How to provide implicit and explicit conversion ctr for same type?

Question

Given a simple template <typename T> struct X { T x, y; };, I want to provide conversion constructors such that user can write:

X<double> a;
X<int16_t> b = a; // uses implicit conversion ctr (compiles with warning)
X<int16_t> c(a);  // uses explicit conversion ctr (compiles w/o warning)
X<int32_t> d = c; // uses implicit conversion ctr (compiles w/o warning)

I believe that to achieve this goal, I need to implement both, an implicit and an explicit conversion constructor from type U. But it's not possible to overload on "implicit" and explicit:

template <typename T> struct X {
     X(T x = T(), T y = T()) : x(x), y(y) {}

     // implicit conversion
     template <typename U> 
     X(const X<U>& other) : x(other.x), y(other.y) {}

     // not possible!
     template <typename U> 
     explicit X(const X<U>& other)
         : x(static_cast<T>(other.x))
         , y(static_cast<T>(other.y)) 
     {}

     T x, y;
};

How could I achieve this goal (I guess I can't...)?

My initial thought was that I need to enable/disable the one or other depending on is_lossless_convertible.

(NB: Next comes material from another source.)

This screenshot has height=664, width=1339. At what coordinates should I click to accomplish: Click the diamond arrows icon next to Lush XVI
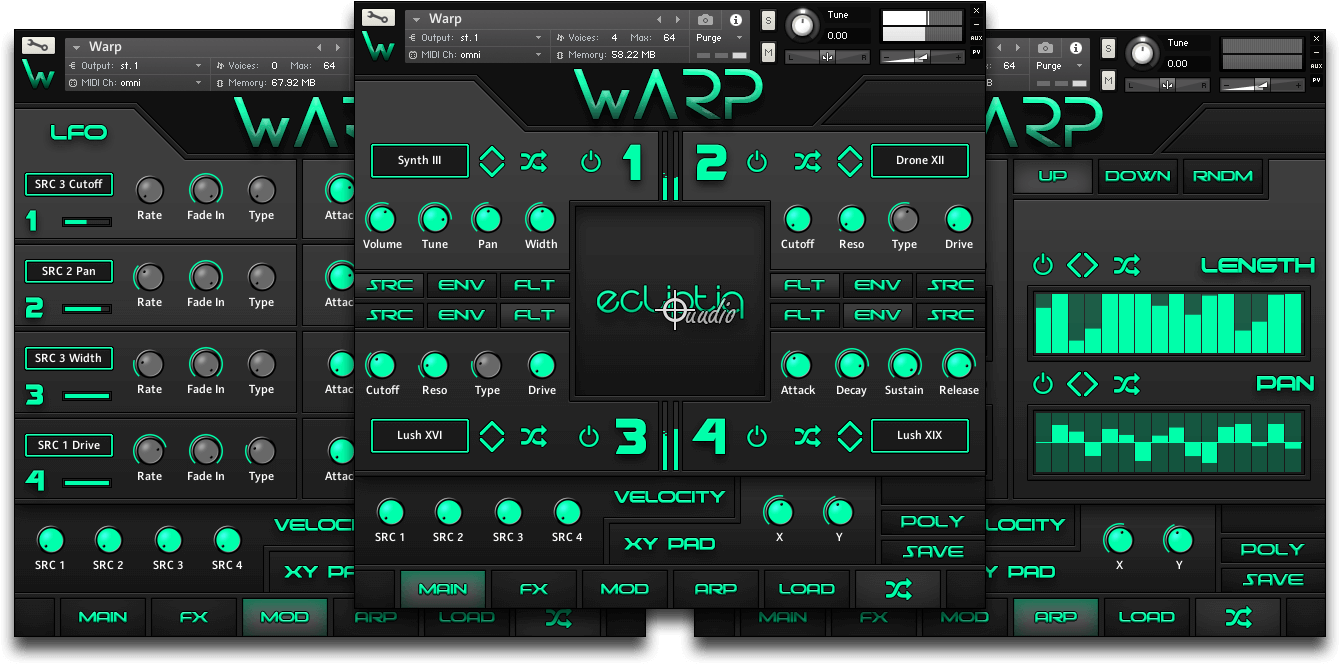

So is there a suitable type trait?

I would like to test if a scalar type U is convertible to type T without loss of precision:

using namespace std;
static_assert(is_lossless_convertible<int16_t, int32_t>::value == true);
static_assert(is_lossless_convertible<int32_t, int16_t>::value == false);
static_assert(is_lossless_convertible<int16_t, uint32_t>::value == false);
static_assert(is_lossless_convertible<int32_t, double>::value == true);
static_assert(is_lossless_convertible<double, int32_t>::value == false);

In short, it should yield true if std::is_convertible<U, T>::value == true and if U x; T y = x; would not issue a compiler warning regarding loss of information.

Answer 1

You can't overload on explicitness, but you can provide an explicit converting constructor and implicit conversion operator:

#include <iostream>
template<typename T> struct S {
   S() {}
   template<typename U> explicit S(const S<U> &) { std::cout << "explicit\n"; }
   template<typename U> operator S<U>() { return S<U>(this); }
private:
   template<typename U> friend struct S;
   template<typename U> S(const S<U> *) { std::cout << "implicit\n"; }
};

int main() {
   S<double> sd;
   S<int> si1(sd);
   S<int> si2 = sd;
}

Output:

explicit
implicit

Tested with gcc and clang.

The explicit converting constructor is preferred to the implicit conversion operator because in the latter case there is an additional (possibly elided) call to the copy constructor of S<int>.